Wrong, Ray, we did not head off to Agadir, but to Draa valley and Safi after that on the way back, initially along a road you advised us was impassable...............wrong!!

Take exception to you calling me a liar. We DID go into the town from the forest (ask Steve) and brought back bread to share out amongst everyone as we were concerned that provision had not been made. WE told YOU about the spring, as it had been mentioned to us by a local while we were in the town, but by then we had already cycled enough for that day

Just have your word that someone spent hours eagle watching in the forest. We were out for about 2 hours ourselves that afternoon in an attempt to DO SOMETHING. You had NEVER mentioned to us (always the "undesireables") that eagles were a possibility and I heard no talk from anyone later on that subject.

Whilst in the forest I saw people from at least 4 of the 6 vans digging out their own cassette emptying pit so don't try and tell me it was all done the next day in the town.

Yes, we really did appreciate the meals provided, just in case you are wondering.

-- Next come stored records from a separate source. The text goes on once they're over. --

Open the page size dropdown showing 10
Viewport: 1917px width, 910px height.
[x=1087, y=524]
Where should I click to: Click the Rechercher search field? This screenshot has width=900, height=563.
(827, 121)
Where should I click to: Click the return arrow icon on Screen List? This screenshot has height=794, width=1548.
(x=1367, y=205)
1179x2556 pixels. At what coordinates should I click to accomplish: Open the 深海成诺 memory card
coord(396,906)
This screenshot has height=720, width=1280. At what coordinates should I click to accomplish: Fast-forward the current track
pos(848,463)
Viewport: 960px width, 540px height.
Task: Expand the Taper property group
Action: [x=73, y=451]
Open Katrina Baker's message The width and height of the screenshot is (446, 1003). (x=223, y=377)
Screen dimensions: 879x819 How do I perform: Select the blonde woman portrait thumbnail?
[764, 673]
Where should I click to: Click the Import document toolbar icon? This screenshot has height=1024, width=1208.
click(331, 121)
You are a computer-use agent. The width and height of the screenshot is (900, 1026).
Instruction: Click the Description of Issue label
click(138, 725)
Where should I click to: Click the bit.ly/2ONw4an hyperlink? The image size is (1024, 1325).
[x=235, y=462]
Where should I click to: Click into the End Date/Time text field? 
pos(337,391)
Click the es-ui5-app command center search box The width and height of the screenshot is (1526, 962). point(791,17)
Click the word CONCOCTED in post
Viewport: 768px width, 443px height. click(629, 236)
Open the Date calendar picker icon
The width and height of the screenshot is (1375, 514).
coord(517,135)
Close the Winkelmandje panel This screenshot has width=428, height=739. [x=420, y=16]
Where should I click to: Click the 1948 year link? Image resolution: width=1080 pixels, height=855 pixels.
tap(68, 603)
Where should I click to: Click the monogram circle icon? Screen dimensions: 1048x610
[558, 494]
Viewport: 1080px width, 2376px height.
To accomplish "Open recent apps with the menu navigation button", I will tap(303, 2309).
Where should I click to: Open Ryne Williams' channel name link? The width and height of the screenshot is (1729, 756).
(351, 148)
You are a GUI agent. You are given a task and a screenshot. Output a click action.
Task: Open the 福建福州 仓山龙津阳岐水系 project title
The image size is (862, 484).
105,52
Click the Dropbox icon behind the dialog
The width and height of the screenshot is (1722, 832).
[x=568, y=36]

2 rebooking (not clear whether you mean people or vans) is not a 50% satisfaction rate. 

Angela

The most important thing in any business is that the owner takes notice of what his ex-clients are saying.

For Mr. Smith to eulogise and give out the bull*hit he does, simply endorses the fact that he does not care , and I DO mean DOES NOT CARE. He has to know when it's time to hand over to the thoroughly competent Steve and A'Hammid before his delusions overtake him. ...probably overdue by about 3 years .

David


----------



## Stanner

Detourer said:


> Hi Chris [balderbash]


Am I alone in immediately disliking any poster who cannot bother to correctly quote someone else's screen name?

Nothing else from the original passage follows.